Why It Matters in Interviews
As Harvard Business Review puts it, "Tell me about yourself" is one of the toughest questions in any interview precisely because it sounds easy. Hiring managers form first impressions in the opening 90 seconds, and a meandering or unrehearsed answer here lowers scoring on every later round. Conversely, a tight, role-aligned pitch primes the interviewer to mentally place you in the role for the rest of the conversation.
How to Use It
Aim for 60 to 120 seconds. Use Present–Past–Future: 20 seconds on what you do now, 60 seconds on the 2 to 3 most relevant past experiences, and 30 seconds on why this role is the obvious next step. End with a hand-off line such as "happy to go deeper on any of that." Related reading: How Do You Answer "Tell Me About Yourself"? and Strengths and Weaknesses Question.
Example
"I'm currently a senior product manager at Stripe leading our checkout infrastructure team, where we ship to about 200,000 merchants. Before that I spent four years at a Series B fintech building their payments stack from zero to $1B in volume, which is where I learned how to scope ambiguous problems with engineering. I'm talking to your team because the role is the rare combination of technical depth and consumer scale, and the work you published last quarter on latency mirrors the problem I most want to work on next."
Quick Tips
- Never recite your resume — the interviewer already has it.

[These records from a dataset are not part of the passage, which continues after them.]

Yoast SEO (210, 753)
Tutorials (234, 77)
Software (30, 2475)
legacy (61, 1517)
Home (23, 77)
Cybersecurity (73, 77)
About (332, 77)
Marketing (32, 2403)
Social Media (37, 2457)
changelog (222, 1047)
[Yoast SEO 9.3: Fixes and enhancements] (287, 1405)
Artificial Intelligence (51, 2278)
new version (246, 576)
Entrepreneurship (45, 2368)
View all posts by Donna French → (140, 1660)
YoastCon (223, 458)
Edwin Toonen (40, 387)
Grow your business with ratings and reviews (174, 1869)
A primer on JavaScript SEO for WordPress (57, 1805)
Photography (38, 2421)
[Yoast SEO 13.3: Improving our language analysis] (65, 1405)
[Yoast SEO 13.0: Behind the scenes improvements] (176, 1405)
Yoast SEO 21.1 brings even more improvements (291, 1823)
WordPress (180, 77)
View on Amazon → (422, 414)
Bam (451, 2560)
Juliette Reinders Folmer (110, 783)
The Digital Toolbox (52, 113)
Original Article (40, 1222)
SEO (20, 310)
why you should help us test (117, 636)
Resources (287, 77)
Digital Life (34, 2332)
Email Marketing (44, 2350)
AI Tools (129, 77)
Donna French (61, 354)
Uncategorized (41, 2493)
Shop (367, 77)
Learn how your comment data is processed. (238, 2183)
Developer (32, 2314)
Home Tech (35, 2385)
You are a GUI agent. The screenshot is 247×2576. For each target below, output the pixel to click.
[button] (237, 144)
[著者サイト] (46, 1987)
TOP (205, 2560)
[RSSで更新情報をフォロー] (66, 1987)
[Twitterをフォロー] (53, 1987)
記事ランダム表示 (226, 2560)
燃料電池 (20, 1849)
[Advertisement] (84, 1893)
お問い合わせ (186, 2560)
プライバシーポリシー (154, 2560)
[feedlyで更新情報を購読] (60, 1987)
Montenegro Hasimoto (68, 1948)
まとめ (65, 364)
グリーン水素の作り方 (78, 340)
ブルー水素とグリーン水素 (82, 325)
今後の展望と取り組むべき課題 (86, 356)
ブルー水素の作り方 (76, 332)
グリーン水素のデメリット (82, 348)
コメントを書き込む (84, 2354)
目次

- Memorize the first sentence and last sentence; improvise the middle so it stays natural.
- Tailor the "past" section to the 2 to 3 experiences most relevant to this specific role.
- Practice out loud with a timer until you reliably land between 60 and 120 seconds.
FAQ
How long should my answer be?
Between 60 and 120 seconds. Shorter feels evasive; longer loses the interviewer before they've even started.
Should I include personal details?
One brief personal anchor at the end is fine ("outside of work I coach a junior dev cohort"), but keep the bulk of the answer professional and role-relevant.
What if the interviewer interrupts me?
Treat it as a positive signal — they're engaged. Pause, answer their tangent, then offer to return to the original thread.